━━ DATA FOR ANALYSIS ━━

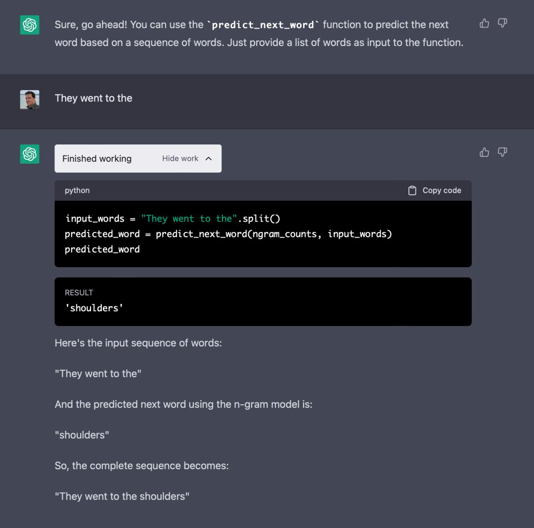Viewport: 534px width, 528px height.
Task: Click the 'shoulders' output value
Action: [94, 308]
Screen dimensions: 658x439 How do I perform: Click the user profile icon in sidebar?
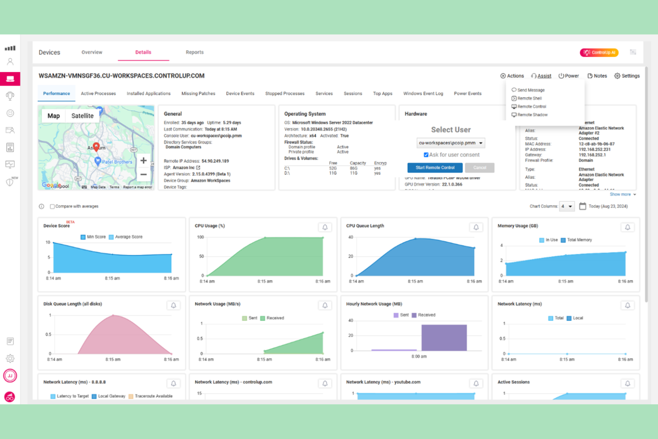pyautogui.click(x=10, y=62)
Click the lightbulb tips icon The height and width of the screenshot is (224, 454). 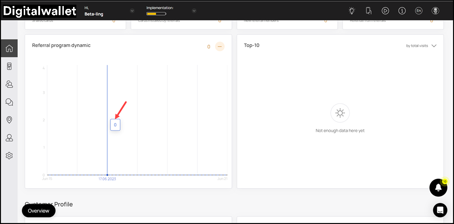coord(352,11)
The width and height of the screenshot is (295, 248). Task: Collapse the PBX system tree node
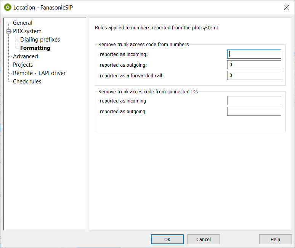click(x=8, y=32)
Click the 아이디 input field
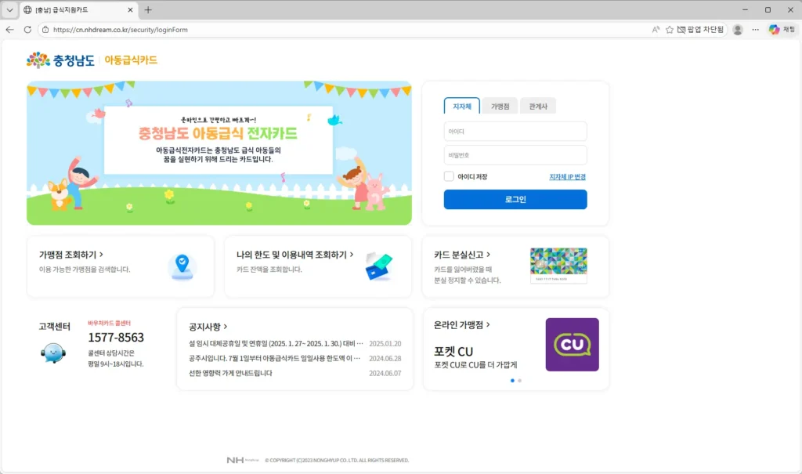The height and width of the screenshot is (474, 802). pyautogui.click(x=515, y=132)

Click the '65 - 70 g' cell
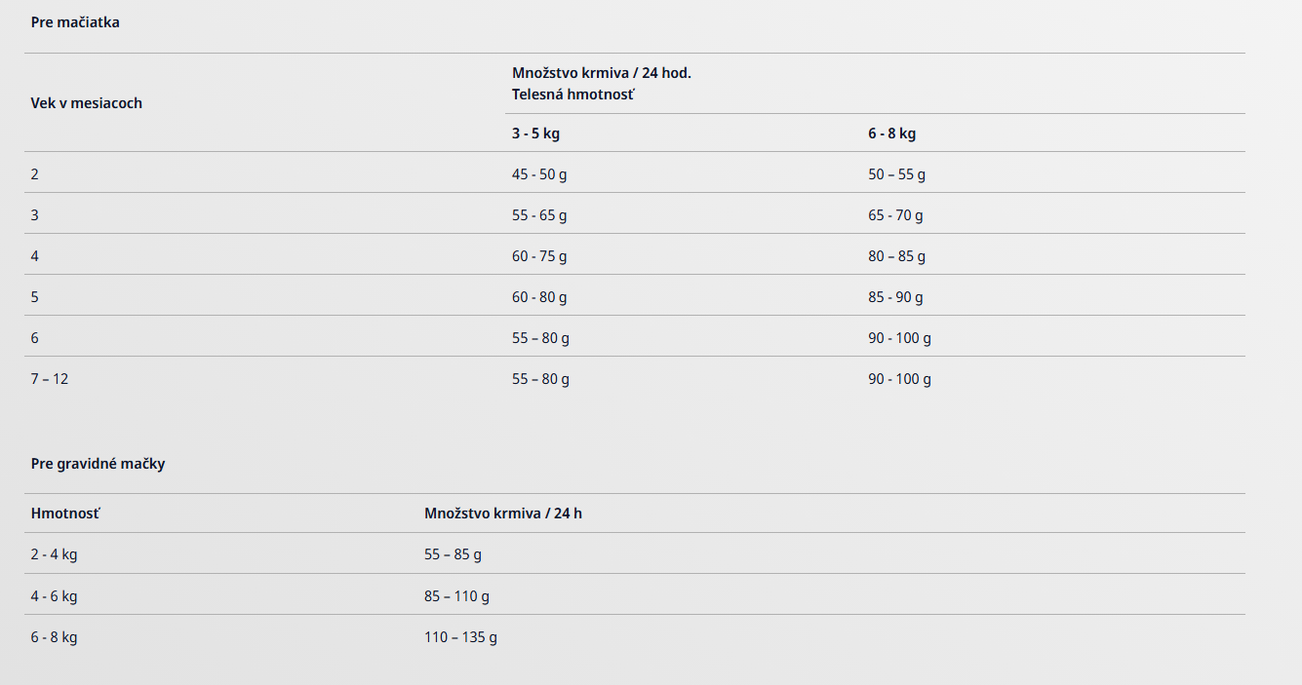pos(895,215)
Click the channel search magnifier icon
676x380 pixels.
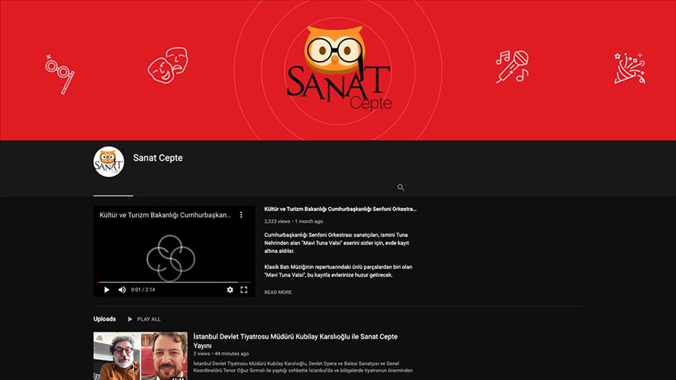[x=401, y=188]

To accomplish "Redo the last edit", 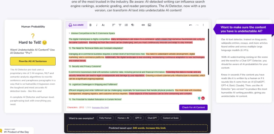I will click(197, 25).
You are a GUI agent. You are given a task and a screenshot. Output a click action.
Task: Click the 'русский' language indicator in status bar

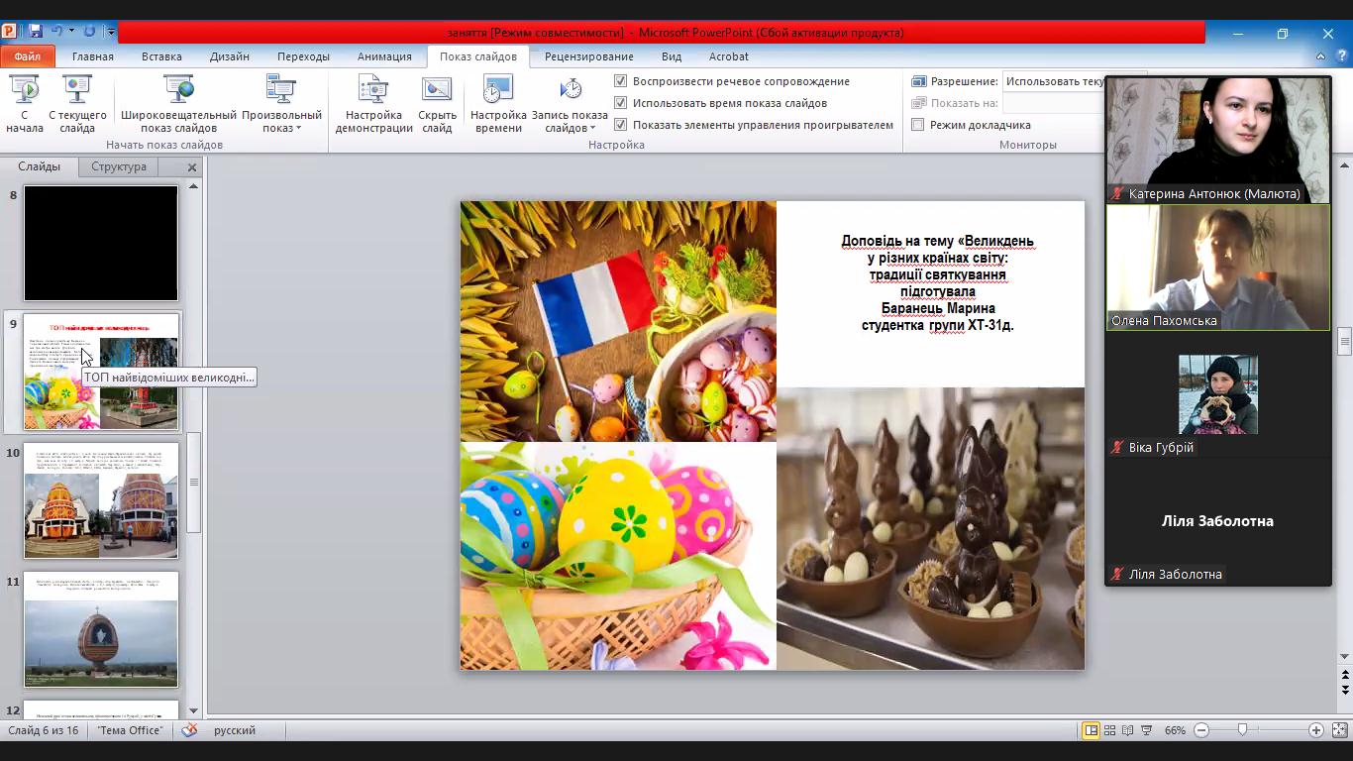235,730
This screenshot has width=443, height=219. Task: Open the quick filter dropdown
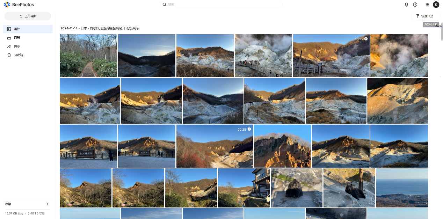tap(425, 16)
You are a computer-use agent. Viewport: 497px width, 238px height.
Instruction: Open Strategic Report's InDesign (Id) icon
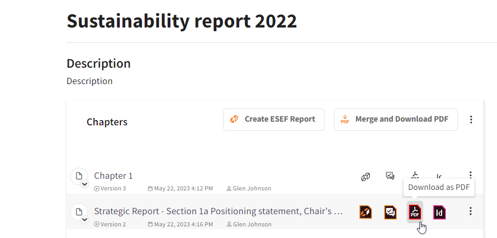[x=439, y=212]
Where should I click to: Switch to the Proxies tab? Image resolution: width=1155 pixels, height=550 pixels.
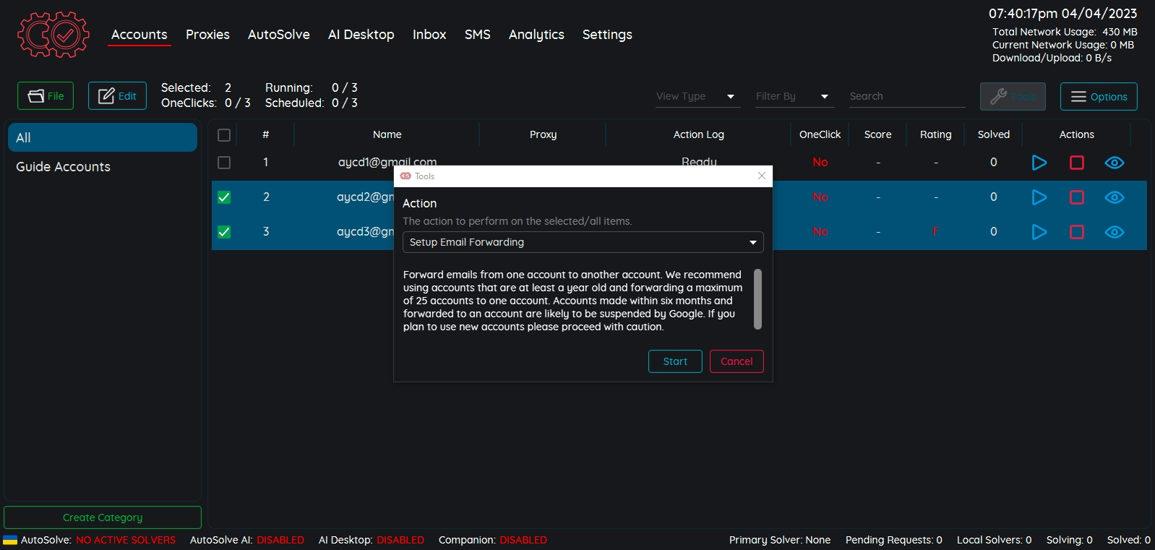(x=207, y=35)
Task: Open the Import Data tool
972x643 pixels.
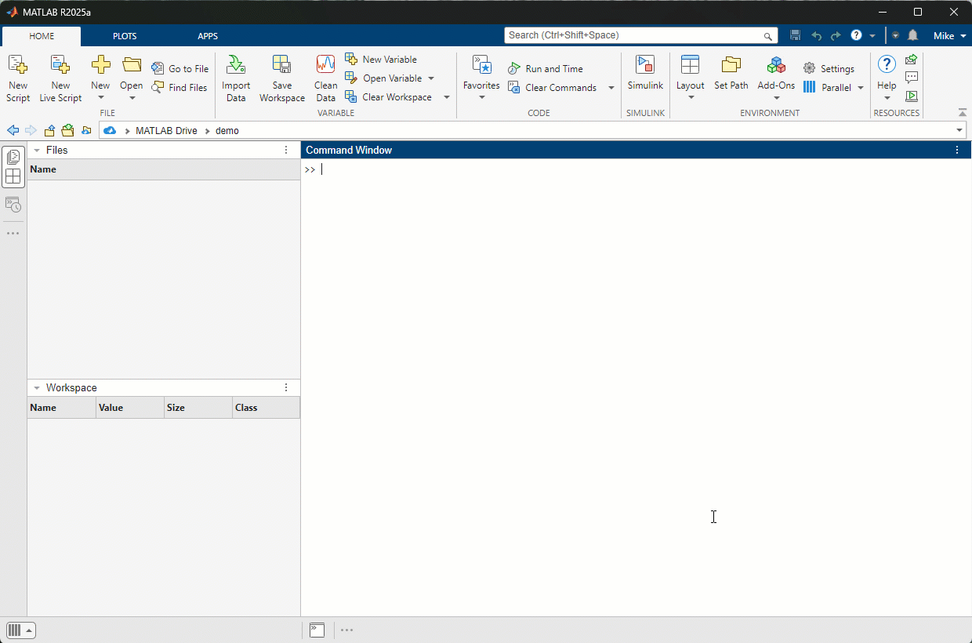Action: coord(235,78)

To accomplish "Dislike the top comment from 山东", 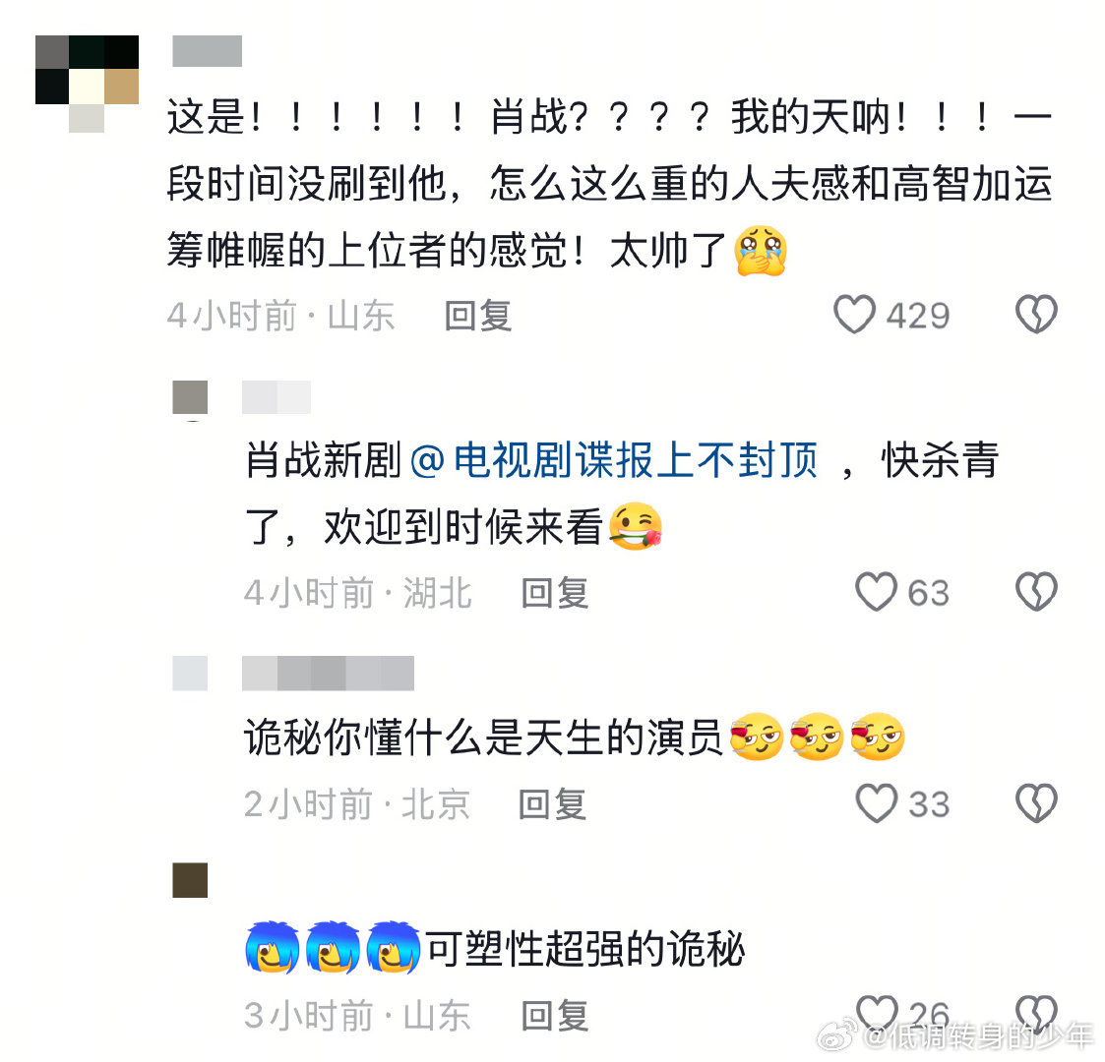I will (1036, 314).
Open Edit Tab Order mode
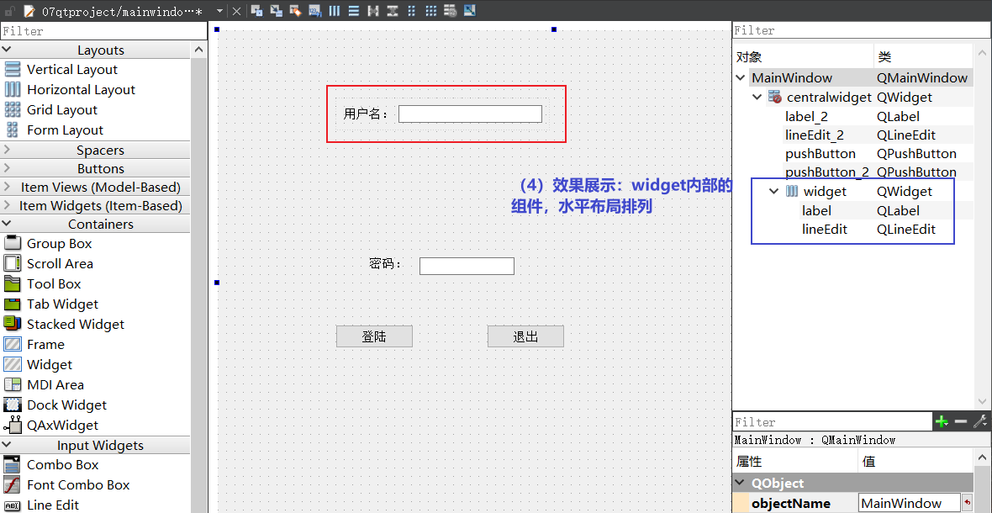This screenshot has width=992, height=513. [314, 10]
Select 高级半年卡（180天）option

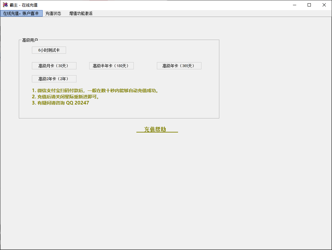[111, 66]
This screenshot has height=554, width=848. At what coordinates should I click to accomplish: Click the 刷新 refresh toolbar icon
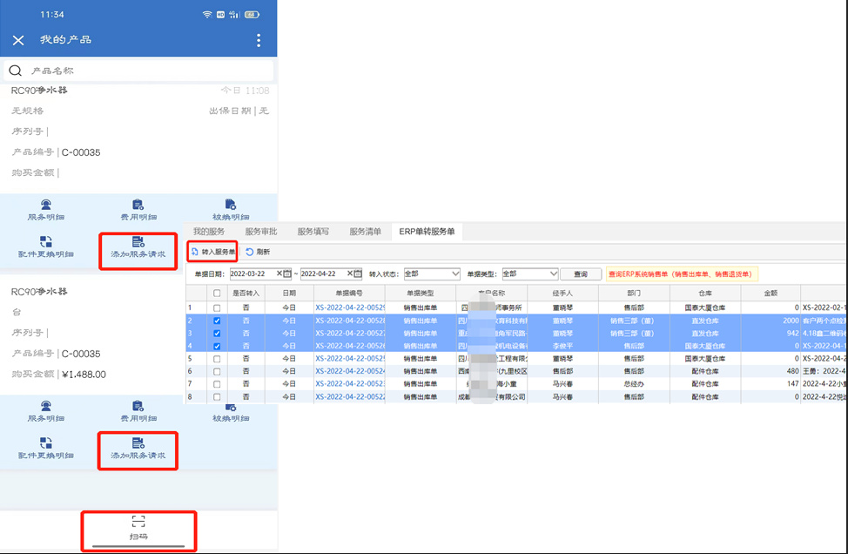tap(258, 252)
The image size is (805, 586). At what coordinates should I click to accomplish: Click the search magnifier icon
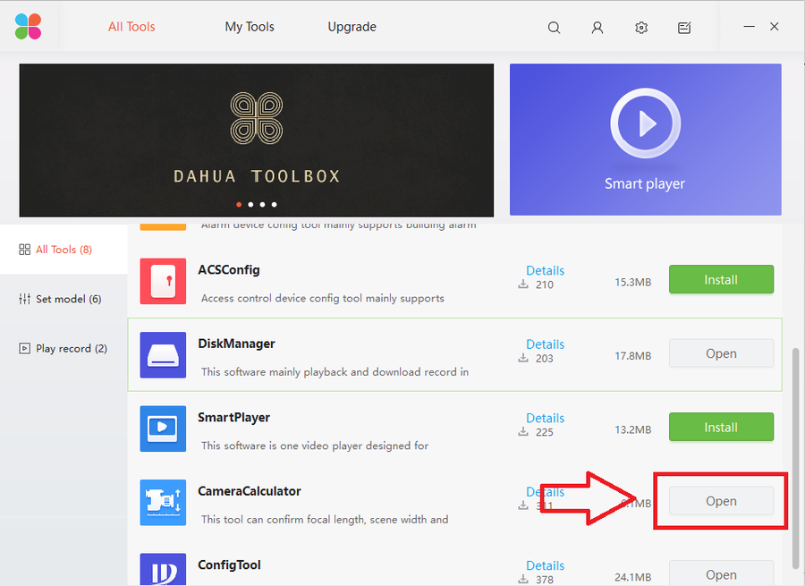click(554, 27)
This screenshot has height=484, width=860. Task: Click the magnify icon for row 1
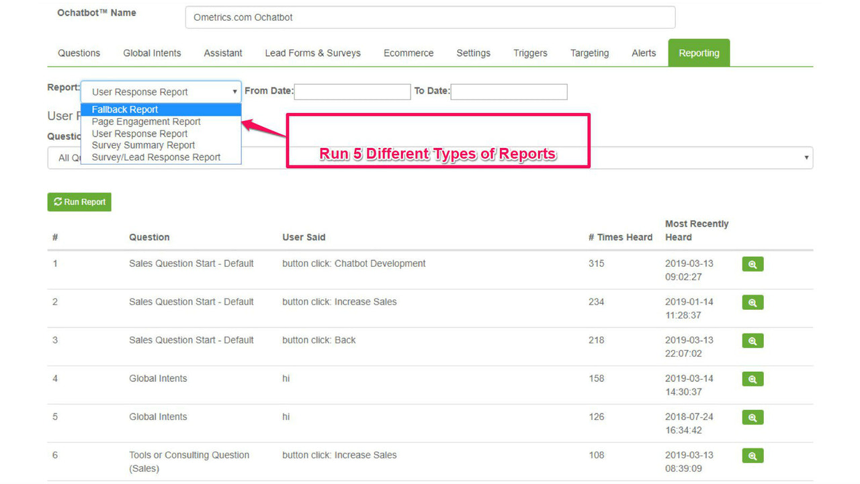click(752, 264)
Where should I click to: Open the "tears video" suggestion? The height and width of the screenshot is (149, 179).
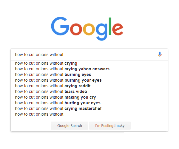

━━━

**YOUR INSTRUCTIONS:**
Extract every line of the records above that contains the word "agent".

**ANSWER SECTION:**
You are a GUI agent. You are given a task and a screenshot. Output a click action.
You are a computer-use agent. Viewport: 497px width, 238px height.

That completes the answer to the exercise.